Task instructions →
Go through the data below and return each line containing the word "computer".

(Beginning of Given entries)

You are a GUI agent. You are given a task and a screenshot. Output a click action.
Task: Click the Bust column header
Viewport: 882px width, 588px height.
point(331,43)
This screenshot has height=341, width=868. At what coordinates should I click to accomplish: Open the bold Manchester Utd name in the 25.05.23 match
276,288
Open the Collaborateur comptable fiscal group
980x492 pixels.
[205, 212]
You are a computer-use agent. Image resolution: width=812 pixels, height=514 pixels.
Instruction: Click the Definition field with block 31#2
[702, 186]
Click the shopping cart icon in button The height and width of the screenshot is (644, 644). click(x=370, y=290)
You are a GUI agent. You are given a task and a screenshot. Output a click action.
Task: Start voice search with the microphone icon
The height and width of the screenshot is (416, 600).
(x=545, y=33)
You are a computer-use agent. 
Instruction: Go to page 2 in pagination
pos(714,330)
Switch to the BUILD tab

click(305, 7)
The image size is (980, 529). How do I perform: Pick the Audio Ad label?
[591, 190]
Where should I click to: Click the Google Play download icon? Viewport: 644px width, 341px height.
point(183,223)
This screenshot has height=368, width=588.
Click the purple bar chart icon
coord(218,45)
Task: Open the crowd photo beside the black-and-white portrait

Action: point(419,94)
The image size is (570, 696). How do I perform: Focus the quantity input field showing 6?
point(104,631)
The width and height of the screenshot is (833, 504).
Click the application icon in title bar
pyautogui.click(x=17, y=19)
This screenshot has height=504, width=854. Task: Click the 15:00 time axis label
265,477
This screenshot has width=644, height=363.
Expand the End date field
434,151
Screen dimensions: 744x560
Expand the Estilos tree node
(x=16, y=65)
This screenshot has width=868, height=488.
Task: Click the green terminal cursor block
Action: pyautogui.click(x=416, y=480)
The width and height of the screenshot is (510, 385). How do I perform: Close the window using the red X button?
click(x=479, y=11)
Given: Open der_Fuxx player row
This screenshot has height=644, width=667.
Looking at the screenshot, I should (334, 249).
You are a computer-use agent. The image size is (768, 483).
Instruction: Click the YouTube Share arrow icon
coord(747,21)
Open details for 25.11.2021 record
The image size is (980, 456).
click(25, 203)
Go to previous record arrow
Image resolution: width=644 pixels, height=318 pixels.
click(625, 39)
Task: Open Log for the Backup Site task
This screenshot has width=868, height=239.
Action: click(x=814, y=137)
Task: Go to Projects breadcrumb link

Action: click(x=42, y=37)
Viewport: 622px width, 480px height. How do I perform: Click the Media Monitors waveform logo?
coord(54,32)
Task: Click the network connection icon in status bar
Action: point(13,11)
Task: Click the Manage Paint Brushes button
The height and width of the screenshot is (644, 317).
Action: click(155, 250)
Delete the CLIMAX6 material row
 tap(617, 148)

(End of Given entries)

Response to this task →
You are a computer-use agent. Image resolution: width=812 pixels, height=514 pixels.
You are a computer-use agent. 
You are a computer-use agent. The image size is (768, 483).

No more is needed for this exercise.